Em todo o Japão, o número de prisioneiros com 65 anos ou mais quase quadruplicou de 2003 a 2022 – e isso mudou a natureza do encarceramento.

“Agora temos que trocar suas fraldas, ajudá-los a tomar banho, comer”, disse Shiranaga. “Neste ponto, parece mais uma casa de repouso do que uma prisão cheia de criminosos condenados.”

Parte do problema para os ex-detentos é a falta de apoio quando eles voltam à sociedade, disse Megumi, uma guarda prisional em Tochigi, que a CNN está identificando pelo primeiro nome apenas para privacidade.

“Mesmo depois de serem libertados e voltarem à vida normal, eles não têm ninguém para cuidar deles”, disse ela. “Há também pessoas que foram abandonadas por suas famílias depois de cometer crimes repetidamente, elas não têm lugar para pertencer.”

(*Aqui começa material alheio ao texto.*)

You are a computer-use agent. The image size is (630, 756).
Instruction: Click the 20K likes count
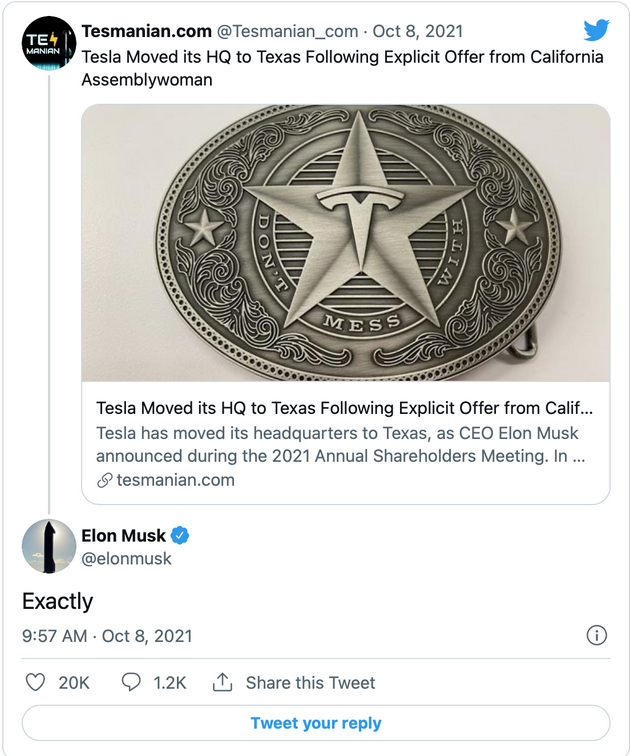74,683
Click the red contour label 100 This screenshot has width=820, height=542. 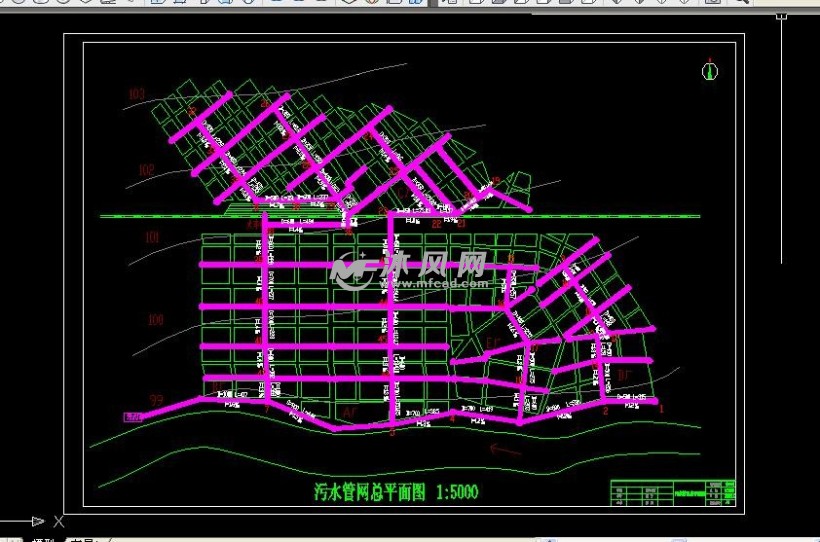pos(154,321)

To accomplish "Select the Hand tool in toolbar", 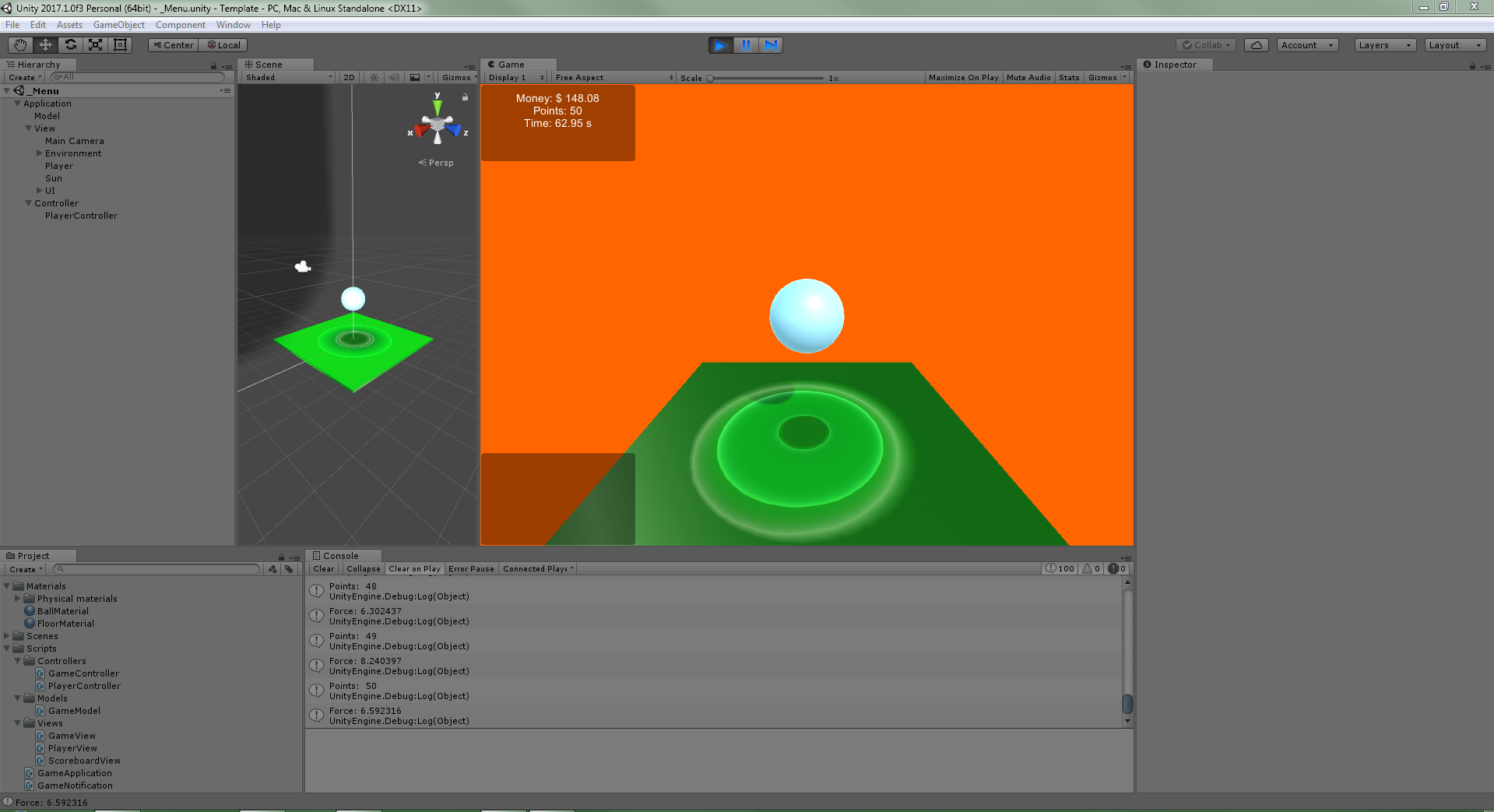I will 20,45.
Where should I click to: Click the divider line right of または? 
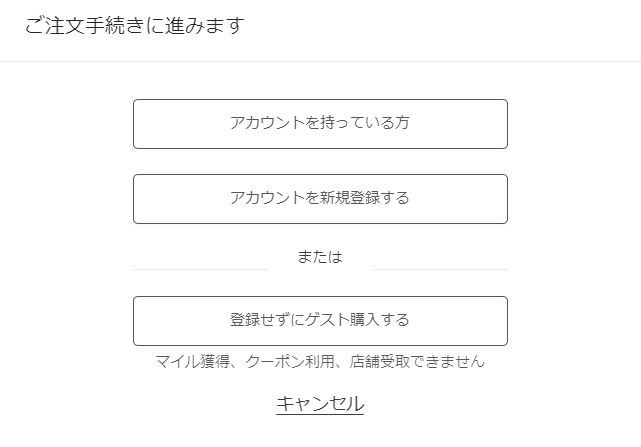(440, 269)
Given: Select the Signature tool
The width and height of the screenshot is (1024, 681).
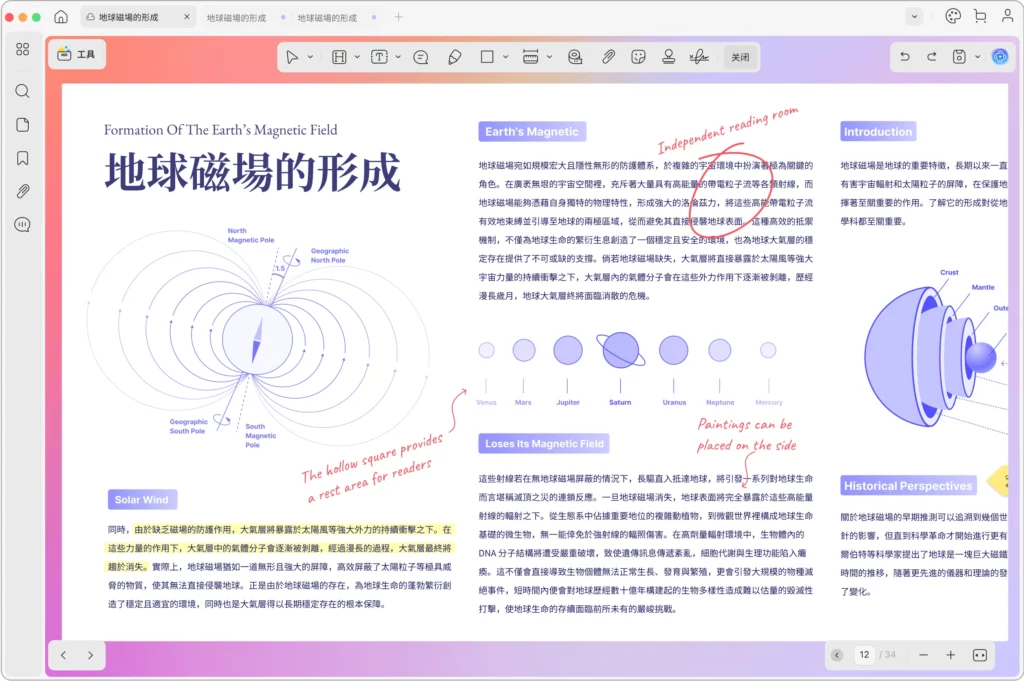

As autoridades reconheceram o problema, com o Ministério do Bem-Estar dizendo em 2021 que os presos idosos que receberam apoio depois de saírem da prisão tinham muito menos probabilidade de reincidir do que aqueles que não o fizeram. Desde então, o ministério intensificou seus esforços de intervenção precoce e centros de apoio comunitário para melhor apoiar os idosos vulneráveis, disse.

O Ministério da Justiça também lançou programas para presidiárias que fornecem orientação sobre vida autônoma, recuperação de dependência de substâncias e como lidar com as relações familiares.

O governo agora está considerando propostas para tornar os benefícios de moradia acessíveis a mais idosos, com 10 municípios em todo o Japão já testando iniciativas para apoiar idosos sem parentes próximos.

Mas não está claro se isso será suficiente, em um país com uma das maiores expectativas de vida do mundo e taxas de natalidade mais baixas.

A população idosa está crescendo tão rápido que o Japão precisará de 2,72 milhões de cuidadores até 2040, de acordo com o governo – que agora está lutando para incentivar mais pessoas a entrar no setor e importar trabalhadores estrangeiros para preencher as lacunas.

Isso é evidente em Tochigi, onde os policiais “pedem ativamente (aos presos) com qualificações de enfermagem que forneçam cuidados de enfermagem” para outros prisioneiros idosos, disse Megumi.

Yoko, a detenta de 51 anos, é uma dessas cuidadoras, tendo obtido suas qualificações durante sua última sentença. Agora, quando não há funcionários prisionais suficientes cuidando das idosas, ela ajuda outras detentas a tomar banho, trocar de roupa e se movimentar, disse ela.

Enquanto isso, as prisões continuam se enchendo de presos de cabelos brancos.

Akiyo terminou sua sentença em outubro. Falando à CNN um mês antes de sua libertação, ela disse que estava cheia de vergonha e com medo de enfrentar seu filho. Ela planejava se desculpar e pedir perdão a ele, mas disse: “Tenho medo da forma como ele poderá me ver”.

“Estar sozinha é uma coisa muito difícil, e sinto vergonha de ter acabado nessa situação”, acrescentou. “Eu realmente sinto que se eu tivesse uma vontade mais forte, eu poderia ter levado uma vida diferente, mas estou velha demais para fazer qualquer coisa sobre isso agora.”